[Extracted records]

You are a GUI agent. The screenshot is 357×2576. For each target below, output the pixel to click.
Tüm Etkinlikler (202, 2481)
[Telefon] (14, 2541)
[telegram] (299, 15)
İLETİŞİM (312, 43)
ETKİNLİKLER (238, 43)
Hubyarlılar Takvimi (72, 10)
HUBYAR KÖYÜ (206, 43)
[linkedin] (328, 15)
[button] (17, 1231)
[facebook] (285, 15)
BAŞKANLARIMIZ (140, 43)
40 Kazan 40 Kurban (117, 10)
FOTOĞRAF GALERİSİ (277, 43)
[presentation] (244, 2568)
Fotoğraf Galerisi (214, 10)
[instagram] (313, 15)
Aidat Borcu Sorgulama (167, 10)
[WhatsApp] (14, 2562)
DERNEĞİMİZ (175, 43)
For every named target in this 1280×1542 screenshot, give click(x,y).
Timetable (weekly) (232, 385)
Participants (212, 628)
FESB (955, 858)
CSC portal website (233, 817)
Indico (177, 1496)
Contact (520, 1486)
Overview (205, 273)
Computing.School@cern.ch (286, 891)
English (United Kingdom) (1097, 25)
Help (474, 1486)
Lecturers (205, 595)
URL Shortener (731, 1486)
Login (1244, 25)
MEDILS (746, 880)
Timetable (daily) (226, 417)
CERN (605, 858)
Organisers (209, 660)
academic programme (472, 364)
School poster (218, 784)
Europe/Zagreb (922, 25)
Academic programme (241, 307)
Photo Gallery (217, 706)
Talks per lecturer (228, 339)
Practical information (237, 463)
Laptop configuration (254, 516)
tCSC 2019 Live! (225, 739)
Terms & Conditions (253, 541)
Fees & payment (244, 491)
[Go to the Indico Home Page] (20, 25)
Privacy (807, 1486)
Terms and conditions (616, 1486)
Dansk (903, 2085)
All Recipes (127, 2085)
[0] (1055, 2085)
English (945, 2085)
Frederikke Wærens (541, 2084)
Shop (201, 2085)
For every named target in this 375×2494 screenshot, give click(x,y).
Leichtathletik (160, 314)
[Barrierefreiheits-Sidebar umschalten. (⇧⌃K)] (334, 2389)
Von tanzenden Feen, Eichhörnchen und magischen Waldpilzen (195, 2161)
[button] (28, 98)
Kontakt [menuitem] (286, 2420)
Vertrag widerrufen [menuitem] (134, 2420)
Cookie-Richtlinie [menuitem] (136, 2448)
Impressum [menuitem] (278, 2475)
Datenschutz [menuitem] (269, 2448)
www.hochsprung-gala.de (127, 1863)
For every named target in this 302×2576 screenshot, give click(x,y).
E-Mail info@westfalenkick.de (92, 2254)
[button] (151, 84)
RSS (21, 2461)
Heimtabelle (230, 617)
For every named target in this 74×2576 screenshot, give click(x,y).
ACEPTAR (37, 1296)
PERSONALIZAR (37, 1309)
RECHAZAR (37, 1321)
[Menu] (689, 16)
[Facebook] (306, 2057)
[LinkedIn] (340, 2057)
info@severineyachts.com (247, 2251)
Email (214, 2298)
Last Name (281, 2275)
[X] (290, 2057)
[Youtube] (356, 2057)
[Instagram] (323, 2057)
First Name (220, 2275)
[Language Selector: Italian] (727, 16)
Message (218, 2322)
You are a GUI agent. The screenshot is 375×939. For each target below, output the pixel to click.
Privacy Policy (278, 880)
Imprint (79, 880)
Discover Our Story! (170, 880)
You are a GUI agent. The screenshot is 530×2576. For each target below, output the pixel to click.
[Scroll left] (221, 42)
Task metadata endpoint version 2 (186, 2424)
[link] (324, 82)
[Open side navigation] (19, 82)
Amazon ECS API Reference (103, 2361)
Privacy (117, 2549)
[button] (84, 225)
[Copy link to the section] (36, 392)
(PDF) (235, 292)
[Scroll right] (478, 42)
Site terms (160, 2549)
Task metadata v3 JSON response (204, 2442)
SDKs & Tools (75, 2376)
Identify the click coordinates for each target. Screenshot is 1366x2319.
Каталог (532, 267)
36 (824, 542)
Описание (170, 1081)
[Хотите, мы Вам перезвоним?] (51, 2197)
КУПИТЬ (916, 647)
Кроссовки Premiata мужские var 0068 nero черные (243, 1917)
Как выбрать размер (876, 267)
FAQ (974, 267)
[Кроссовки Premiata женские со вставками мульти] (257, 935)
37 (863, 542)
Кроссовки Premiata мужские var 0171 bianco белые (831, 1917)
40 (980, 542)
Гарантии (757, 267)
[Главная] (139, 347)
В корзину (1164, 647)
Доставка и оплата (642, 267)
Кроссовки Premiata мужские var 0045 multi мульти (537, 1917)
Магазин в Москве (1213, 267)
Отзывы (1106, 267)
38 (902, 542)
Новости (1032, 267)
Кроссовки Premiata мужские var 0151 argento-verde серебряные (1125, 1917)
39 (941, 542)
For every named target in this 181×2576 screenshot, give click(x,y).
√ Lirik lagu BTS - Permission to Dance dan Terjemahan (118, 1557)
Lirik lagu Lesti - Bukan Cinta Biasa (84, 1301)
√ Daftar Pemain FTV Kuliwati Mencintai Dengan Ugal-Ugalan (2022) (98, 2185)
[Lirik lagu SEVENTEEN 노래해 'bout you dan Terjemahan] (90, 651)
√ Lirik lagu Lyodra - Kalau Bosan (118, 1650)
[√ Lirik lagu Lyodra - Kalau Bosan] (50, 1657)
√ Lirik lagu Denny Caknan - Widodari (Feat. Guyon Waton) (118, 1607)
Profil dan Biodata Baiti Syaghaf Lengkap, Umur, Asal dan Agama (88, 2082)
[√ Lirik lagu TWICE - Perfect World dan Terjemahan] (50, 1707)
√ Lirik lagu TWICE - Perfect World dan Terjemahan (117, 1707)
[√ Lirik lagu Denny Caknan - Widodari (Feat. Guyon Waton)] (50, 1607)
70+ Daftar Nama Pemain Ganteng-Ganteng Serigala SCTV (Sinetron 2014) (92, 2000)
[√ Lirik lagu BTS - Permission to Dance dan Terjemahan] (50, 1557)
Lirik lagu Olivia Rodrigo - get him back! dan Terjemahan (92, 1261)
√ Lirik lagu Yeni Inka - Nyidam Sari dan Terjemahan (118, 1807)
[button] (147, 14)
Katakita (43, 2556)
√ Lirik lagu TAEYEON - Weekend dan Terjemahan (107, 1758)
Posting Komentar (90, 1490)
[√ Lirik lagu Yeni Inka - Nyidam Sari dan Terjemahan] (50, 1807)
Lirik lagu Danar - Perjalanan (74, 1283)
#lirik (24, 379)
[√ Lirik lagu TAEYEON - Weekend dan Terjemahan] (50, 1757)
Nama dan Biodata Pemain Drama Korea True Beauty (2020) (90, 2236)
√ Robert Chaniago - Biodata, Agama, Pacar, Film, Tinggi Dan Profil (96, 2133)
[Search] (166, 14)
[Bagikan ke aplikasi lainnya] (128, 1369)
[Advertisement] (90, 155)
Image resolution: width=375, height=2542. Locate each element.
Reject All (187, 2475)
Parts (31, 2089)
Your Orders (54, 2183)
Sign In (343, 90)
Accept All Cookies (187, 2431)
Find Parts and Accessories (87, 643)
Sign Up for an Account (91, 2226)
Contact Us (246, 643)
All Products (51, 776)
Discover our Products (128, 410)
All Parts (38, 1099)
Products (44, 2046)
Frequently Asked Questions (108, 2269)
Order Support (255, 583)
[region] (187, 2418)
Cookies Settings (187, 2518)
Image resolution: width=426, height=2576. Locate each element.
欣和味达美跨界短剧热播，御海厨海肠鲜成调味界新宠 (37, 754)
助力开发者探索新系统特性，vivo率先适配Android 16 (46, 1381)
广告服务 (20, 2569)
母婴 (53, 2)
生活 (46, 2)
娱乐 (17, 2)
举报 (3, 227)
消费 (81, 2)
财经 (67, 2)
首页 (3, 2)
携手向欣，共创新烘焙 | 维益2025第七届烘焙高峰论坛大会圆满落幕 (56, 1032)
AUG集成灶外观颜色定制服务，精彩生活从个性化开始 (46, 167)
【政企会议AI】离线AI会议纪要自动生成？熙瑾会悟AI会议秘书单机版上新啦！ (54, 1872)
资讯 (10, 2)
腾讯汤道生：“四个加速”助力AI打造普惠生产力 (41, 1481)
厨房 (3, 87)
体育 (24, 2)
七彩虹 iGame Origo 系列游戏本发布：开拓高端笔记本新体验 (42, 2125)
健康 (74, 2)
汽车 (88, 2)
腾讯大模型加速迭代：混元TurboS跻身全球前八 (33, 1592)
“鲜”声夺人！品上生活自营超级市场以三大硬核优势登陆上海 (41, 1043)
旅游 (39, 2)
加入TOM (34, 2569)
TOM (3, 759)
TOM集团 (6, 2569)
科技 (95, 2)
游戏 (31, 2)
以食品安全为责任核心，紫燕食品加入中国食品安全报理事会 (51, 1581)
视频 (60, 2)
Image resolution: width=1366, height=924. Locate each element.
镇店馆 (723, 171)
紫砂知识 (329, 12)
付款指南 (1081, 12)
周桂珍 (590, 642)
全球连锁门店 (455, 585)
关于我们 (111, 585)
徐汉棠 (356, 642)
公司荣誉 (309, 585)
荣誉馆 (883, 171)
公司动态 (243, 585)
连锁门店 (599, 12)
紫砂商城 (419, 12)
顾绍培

### What is being asked
Copy out the lines above exactly, beginning at the one that contains "Timetable (weekly) (232, 385)" and ending at the one that contains "Imprint (79, 880)".

### Problem solution
Timetable (weekly) (232, 385)
Participants (212, 628)
FESB (955, 858)
CSC portal website (233, 817)
Indico (177, 1496)
Contact (520, 1486)
Overview (205, 273)
Computing.School@cern.ch (286, 891)
English (United Kingdom) (1097, 25)
Help (474, 1486)
Lecturers (205, 595)
URL Shortener (731, 1486)
Login (1244, 25)
MEDILS (746, 880)
Timetable (daily) (226, 417)
CERN (605, 858)
Organisers (209, 660)
academic programme (472, 364)
School poster (218, 784)
Europe/Zagreb (922, 25)
Academic programme (241, 307)
Photo Gallery (217, 706)
Talks per lecturer (228, 339)
Practical information (237, 463)
Laptop configuration (254, 516)
tCSC 2019 Live! (225, 739)
Terms & Conditions (253, 541)
Fees & payment (244, 491)
[Go to the Indico Home Page] (20, 25)
Privacy (807, 1486)
Terms and conditions (616, 1486)
Dansk (903, 2085)
All Recipes (127, 2085)
[0] (1055, 2085)
English (945, 2085)
Frederikke Wærens (541, 2084)
Shop (201, 2085)
For every named target in this 375×2494 screenshot, give click(x,y).
Leichtathletik (160, 314)
[Barrierefreiheits-Sidebar umschalten. (⇧⌃K)] (334, 2389)
Von tanzenden Feen, Eichhörnchen und magischen Waldpilzen (195, 2161)
[button] (28, 98)
Kontakt [menuitem] (286, 2420)
Vertrag widerrufen [menuitem] (134, 2420)
Cookie-Richtlinie [menuitem] (136, 2448)
Impressum [menuitem] (278, 2475)
Datenschutz [menuitem] (269, 2448)
www.hochsprung-gala.de (127, 1863)
For every named target in this 302×2576 screenshot, give click(x,y).
E-Mail info@westfalenkick.de (92, 2254)
[button] (151, 84)
RSS (21, 2461)
Heimtabelle (230, 617)
For every named target in this 74×2576 screenshot, give click(x,y).
ACEPTAR (37, 1296)
PERSONALIZAR (37, 1309)
RECHAZAR (37, 1321)
[Menu] (689, 16)
[Facebook] (306, 2057)
[LinkedIn] (340, 2057)
info@severineyachts.com (247, 2251)
Email (214, 2298)
Last Name (281, 2275)
[X] (290, 2057)
[Youtube] (356, 2057)
[Instagram] (323, 2057)
First Name (220, 2275)
[Language Selector: Italian] (727, 16)
Message (218, 2322)
You are a GUI agent. The screenshot is 375×939. For each target below, output the pixel to click.
Privacy Policy (278, 880)
Imprint (79, 880)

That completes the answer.